Gasolina

Há uns anos, quando abastecíamos o carro de gasolina no posto da Auto Bemguiados, havia um rapaz que nos dava beijinhos no pescoço. Era um rapaz com uma condição mental especial, é verdade, mas era absolutamente simpático. Talvez alguém lhe tivesse ensinado aquela malandrice, que era uma malandrice bonita, para surpreender as pessoas com um sorriso muito grande. Imagino que fosse algo que fizesse com candura em casa, aos avós, aos pais e às visitas. Dava um beijinho logo em fugida, recuando uns passos, alegre e expectante.

Costumava vê-lo por ali. Às vezes, passava também pelo perímetro das escolas, caminhava um pouco como quem procurava divertir-se, como quem procurava amigos. Ao menos, amigos pequenos, daqueles de cinco minutos e muito entusiasmo. Lembro dele quando eu ainda era aluno de liceu. Gostava de lhe dizer olá. Ele sorria sempre e tinha jeito de quem se preparava para o jogo do gato e do rato, como uma criança eterna.

Tenho uma ternura profunda pelas crianças eternas. Sei que são sobretudo pessoas afectivas. Cumprem uma inteligência que vem intensamente do coração. Esperam dos outros um carinho criativo e incansável. Vivem o instante num frenesi. Mas também são capazes de entristecer profundamente, num desalento que nos destrói de ver. As crianças eternas precisam de uma espécie de festa contínua, uma prova ininterrupta de que tudo está bem, de que gostamos delas e podemos seguir a brincar.

Não sei quem seria aquele rapaz. Digo rapaz, mas deve ser já um senhor, hoje, talvez até mais velho do que eu. Nunca nos dizia o nome. Eu creio que não saberia falar. O seu discurso era feito com o olhar. Via as coisas como quem saltitava. Havia um mundo de aventuras no seu espírito. Um funcionário do posto de gasolina falava-lhe, dava-lhe um certo abraço, a reprimir os beijinhos quando algum cliente o estranhava demasiado. Tantas vezes eu expliquei, especialmente às senhoras mais pudicas, que o rapaz estava apenas a chamar-nos para dentro da sua particular felicidade. Não era uma maldade, era a mais inofensiva ideia.

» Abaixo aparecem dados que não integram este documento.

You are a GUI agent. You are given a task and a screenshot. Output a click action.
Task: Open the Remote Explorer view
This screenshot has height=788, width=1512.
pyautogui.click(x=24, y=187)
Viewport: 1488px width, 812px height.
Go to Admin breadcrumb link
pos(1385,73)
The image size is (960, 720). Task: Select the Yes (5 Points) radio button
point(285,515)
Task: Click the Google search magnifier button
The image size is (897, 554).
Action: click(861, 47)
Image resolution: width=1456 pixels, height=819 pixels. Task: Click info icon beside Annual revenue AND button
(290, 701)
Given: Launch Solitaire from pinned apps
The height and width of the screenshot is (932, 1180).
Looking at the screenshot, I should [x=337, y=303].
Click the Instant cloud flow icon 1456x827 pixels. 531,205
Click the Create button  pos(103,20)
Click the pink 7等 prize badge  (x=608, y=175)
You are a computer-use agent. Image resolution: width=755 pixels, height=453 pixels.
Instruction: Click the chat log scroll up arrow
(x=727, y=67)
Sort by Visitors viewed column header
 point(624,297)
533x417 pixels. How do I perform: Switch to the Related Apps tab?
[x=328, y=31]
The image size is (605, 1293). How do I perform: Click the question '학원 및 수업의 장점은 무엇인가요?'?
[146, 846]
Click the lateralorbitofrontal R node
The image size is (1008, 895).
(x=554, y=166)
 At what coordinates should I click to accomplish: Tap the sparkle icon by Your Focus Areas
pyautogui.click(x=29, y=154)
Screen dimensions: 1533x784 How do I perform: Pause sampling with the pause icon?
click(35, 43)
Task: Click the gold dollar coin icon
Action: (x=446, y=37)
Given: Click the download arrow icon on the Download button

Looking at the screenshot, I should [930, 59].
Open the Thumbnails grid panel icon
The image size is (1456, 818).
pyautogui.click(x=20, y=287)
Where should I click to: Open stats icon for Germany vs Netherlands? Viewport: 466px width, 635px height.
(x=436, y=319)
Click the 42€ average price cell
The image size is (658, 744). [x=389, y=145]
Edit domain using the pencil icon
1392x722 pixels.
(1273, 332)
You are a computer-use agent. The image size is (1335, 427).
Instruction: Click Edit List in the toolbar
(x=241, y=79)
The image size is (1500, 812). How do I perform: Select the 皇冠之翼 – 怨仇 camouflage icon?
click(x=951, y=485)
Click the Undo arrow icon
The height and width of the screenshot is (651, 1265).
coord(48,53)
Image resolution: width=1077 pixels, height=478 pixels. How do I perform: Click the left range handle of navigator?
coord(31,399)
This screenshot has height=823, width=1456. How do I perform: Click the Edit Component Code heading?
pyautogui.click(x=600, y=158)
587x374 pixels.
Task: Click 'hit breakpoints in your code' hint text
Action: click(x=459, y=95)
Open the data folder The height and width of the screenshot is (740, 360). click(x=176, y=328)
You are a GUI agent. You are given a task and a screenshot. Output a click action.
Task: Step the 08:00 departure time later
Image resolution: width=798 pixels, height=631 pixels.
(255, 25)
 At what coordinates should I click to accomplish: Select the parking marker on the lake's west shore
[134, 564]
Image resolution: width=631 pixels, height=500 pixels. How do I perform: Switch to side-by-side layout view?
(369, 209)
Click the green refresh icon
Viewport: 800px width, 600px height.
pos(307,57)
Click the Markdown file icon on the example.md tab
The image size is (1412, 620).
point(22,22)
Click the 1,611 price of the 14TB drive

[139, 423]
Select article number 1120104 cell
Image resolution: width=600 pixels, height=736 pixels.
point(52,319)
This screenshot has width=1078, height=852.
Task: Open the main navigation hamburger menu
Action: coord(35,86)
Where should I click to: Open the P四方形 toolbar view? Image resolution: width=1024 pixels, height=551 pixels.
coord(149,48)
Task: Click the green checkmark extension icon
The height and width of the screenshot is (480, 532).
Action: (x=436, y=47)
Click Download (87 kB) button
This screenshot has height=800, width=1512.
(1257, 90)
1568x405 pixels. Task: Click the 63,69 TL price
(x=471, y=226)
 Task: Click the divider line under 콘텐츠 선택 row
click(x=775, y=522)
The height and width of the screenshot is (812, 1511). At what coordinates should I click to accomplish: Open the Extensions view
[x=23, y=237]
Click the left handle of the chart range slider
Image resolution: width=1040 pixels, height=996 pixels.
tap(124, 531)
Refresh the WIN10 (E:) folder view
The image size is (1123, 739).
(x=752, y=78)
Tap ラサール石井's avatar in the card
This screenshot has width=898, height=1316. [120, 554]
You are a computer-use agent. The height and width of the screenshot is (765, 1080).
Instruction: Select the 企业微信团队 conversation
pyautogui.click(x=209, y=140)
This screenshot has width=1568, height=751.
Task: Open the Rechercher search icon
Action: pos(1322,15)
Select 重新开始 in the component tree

Comecei a conduzir à revelia. Quando miúdo, achava que me faltava o talento para os carros, supunha que morreria num acidente, estaria na estrada com medo. Digo que comecei a conduzir à revelia porque o fiz apenas para poder levar o meu pai ao hospital no tempo horrível do seu declínio com o cancro. Em certas alturas, a gerir numa profunda tristeza a situação do meu pai, a surpresa daquela brincadeira no posto de gasolina da Auto Bemguiados era a única beleza do dia. Perante a inocência daquele rapaz, o mundo simplificava-se. Por um breve instante, o meu amigo de cinco minutos sorria genuíno e brincalhão, e aquela era uma normalidade que me fazia muitíssimo bem. As pessoas diziam coisas, chamavam-lhe malandro. Ele escapulia-se de um lado para o outro e estava tudo certo.

Costumava pensar que aquele rapaz nunca poderia conduzir o pai ao hospital. Nem que fosse à revelia da sua vontade. As crianças eternas não conduzem carros. Isso levava-me a sentir uma clara responsabilidade.

Subitamente, deixei de o ver. Tenho a impressão de ainda lhe haver percebido os cabelos grisalhos. Já estava mais parado, sem os beijinhos, um pouco mais gordinho. Muita gente já nem é do tempo daquela brincadeira. Gente com menos sorte do que eu, do que tantos de nós. Sigo passando para abastecer, mas não há senão a equipa de funcionários, alguns também já demasiado recentes. Ficou apenas uma história da única gasolineira com beijinhos do mundo.

Quando os miúdos esperavam os autocarros à porta do liceu, era comum fazerem-lhe perguntas. Como apenas sorria, fantasiavam-se as respostas. Achávamos que ele tinha mil anos e duraria para sempre. Era inventado pelo céu, como uma cria de deuses feita só para ser feliz. Lembro-me bem de o defendermos. Era fundamental que não se assustasse, que não entristecesse, que fosse feliz. Fazíamos uma pequena roda em torno dele para sermos um escudo protector. Ele, de vez em quando, escolhia uma menina e dava-lhe um beijinho. Era um amor ao acaso. Bonito. Puro.